The POLLUX study was conducted in 569 patients who had received at least 1 previous line of therapy. Patients were randomized to receive lenalidomide at 25 mg plus dexamethasone at 40 mg alone or lenalidomide/dexamethasone plus daratumumab at 16 mg/kg once a week for 8 weeks, once every 2 weeks for 16 weeks, and then once every 4 weeks until disease progression.

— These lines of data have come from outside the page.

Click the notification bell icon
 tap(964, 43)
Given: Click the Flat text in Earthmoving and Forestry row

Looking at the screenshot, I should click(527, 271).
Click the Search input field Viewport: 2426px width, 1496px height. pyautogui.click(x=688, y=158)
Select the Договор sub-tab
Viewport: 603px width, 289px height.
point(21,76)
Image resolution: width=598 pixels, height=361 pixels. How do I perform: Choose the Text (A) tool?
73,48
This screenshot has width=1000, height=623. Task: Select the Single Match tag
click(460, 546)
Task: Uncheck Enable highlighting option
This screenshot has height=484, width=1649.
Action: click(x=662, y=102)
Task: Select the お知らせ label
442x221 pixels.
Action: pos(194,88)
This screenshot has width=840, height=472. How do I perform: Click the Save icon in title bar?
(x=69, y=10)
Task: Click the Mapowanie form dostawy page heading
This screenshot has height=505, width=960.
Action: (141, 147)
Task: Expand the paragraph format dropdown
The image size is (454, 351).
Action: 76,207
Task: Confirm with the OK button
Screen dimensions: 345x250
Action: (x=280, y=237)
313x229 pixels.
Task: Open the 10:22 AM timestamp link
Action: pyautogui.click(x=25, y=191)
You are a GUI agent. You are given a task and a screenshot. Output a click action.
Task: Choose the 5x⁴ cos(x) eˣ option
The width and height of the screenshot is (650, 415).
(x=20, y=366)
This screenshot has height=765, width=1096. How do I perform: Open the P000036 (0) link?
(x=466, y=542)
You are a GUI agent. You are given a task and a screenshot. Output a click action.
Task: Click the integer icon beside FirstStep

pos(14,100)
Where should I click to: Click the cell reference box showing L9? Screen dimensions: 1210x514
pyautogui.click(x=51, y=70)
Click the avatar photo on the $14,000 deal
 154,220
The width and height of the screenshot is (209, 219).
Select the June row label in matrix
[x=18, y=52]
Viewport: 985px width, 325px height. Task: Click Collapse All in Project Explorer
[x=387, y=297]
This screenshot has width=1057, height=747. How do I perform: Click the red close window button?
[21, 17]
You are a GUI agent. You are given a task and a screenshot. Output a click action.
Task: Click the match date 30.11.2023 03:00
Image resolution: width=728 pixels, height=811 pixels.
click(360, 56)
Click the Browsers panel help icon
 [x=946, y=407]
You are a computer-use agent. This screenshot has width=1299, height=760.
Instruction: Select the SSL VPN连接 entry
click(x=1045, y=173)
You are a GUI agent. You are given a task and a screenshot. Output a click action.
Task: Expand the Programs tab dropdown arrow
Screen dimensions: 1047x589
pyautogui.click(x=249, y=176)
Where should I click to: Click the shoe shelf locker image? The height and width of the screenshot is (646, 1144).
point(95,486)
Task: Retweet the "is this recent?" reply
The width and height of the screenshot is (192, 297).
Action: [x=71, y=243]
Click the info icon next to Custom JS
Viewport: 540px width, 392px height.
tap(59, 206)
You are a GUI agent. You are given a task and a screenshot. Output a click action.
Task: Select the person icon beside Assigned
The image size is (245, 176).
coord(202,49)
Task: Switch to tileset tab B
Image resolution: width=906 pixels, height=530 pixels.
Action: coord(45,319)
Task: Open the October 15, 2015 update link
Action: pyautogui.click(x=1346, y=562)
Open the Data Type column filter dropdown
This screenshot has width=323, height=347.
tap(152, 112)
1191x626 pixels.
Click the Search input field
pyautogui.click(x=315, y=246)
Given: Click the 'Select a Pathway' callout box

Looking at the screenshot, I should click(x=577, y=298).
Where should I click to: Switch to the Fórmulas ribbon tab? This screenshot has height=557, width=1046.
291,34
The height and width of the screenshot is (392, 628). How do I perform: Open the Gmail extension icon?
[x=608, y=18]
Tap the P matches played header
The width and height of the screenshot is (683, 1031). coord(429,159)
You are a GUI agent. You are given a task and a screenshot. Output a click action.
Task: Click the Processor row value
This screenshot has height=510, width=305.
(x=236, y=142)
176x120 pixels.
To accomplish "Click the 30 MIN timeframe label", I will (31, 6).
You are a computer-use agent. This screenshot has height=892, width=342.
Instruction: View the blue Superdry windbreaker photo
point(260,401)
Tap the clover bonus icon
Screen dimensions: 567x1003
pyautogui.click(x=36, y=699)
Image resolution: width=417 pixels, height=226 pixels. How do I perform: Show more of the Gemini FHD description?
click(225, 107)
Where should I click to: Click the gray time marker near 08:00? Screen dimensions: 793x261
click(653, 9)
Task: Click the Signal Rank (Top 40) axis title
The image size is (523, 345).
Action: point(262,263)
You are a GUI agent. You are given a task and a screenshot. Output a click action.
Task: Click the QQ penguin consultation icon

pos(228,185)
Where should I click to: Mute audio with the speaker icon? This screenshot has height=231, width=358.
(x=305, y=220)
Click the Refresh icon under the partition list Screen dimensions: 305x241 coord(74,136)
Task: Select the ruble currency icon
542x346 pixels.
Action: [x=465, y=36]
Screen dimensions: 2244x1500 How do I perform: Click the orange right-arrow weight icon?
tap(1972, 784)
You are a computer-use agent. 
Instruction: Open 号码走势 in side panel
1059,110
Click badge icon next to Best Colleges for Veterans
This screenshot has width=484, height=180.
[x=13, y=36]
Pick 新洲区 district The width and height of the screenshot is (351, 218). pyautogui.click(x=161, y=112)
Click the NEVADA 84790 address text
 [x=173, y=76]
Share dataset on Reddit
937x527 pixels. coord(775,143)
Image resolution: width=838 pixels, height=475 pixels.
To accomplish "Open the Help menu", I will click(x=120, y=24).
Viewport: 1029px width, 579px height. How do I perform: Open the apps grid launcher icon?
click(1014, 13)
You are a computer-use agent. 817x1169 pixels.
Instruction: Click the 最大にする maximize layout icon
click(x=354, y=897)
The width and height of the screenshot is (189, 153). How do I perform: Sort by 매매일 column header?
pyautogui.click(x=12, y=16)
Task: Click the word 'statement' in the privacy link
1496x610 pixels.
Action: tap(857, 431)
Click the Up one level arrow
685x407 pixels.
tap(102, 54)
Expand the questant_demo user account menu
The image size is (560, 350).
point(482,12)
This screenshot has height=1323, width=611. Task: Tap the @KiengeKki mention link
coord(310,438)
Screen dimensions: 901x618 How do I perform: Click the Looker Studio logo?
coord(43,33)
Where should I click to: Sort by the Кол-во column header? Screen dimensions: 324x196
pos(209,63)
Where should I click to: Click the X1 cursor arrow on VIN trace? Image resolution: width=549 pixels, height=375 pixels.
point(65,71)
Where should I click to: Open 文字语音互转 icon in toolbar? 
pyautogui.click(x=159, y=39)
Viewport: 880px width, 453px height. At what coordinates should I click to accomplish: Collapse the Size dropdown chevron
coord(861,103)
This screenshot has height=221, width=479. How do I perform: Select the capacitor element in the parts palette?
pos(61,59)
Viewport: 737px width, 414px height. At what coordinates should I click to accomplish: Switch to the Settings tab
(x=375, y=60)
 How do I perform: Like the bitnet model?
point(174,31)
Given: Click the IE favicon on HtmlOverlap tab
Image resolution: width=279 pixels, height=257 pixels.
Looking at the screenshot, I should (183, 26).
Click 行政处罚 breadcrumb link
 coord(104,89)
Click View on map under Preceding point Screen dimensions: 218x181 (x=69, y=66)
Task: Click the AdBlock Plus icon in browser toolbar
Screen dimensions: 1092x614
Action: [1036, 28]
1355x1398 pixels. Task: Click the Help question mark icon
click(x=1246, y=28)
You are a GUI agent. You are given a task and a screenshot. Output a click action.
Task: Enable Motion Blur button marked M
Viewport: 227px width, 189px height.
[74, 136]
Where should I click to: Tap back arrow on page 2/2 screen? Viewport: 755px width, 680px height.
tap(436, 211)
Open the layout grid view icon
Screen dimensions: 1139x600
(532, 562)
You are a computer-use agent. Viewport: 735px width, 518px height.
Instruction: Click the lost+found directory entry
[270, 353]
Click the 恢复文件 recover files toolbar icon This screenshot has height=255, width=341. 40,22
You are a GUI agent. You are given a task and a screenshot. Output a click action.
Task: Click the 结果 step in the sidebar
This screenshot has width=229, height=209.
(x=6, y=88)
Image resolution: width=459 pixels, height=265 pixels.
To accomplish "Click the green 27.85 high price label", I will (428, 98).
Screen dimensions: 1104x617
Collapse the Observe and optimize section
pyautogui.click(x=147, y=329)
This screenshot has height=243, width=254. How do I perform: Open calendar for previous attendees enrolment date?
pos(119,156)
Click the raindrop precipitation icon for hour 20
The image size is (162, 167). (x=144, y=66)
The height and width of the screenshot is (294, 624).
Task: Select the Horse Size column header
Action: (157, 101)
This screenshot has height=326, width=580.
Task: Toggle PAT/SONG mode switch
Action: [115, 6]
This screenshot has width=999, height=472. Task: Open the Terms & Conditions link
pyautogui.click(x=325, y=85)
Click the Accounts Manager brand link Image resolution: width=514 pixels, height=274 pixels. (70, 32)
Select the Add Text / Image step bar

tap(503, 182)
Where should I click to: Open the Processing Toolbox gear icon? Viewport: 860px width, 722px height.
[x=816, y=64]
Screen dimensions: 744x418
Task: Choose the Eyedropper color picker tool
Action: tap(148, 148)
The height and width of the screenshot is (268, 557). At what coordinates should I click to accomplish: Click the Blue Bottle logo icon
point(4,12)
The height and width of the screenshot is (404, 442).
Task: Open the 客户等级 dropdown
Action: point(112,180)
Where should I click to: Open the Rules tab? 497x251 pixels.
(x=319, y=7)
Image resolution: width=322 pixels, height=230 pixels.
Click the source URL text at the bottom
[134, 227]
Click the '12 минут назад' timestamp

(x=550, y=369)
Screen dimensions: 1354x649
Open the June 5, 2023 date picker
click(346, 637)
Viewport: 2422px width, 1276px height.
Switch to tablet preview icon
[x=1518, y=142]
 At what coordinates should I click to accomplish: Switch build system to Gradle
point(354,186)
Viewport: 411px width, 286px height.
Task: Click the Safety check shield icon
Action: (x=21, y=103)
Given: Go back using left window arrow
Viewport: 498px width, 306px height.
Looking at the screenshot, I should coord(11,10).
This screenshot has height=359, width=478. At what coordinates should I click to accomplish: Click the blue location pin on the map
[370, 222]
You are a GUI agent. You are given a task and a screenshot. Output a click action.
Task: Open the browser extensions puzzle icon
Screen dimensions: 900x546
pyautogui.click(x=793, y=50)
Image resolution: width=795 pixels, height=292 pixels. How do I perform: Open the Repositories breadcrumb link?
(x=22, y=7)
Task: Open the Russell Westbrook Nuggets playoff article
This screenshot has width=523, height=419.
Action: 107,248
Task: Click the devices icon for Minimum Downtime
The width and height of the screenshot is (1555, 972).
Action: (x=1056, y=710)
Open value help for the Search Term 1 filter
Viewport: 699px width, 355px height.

At a median follow-up of 13.5 months, daratumumab reduced the risk for disease progression or death by 63% (P < .0001), which was similar to the 61% reduction in the risk for disease progression or death (P < .0001) seen with daratumumab plus bortezomib (Velcade)/dexamethasone in a similar patient population in the phase III CASTOR study, reported during the Plenary Session of the 2016 ASCO Annual Meeting.2
The daratumumab regimen also significantly improved progression-free survival, the median for which was not reached in that arm, compared with 18.4 months in the control arm (P < .0001). Overall response rates were 93% vs 76%, respectively (P < .0001), and the rates of deep responses were significantly improved as well. “It is particularly important that not only 93% of patients achieved at least a partial response, but as many as 43% of patients achieved a complete response,” Dr. Dimopoulos revealed.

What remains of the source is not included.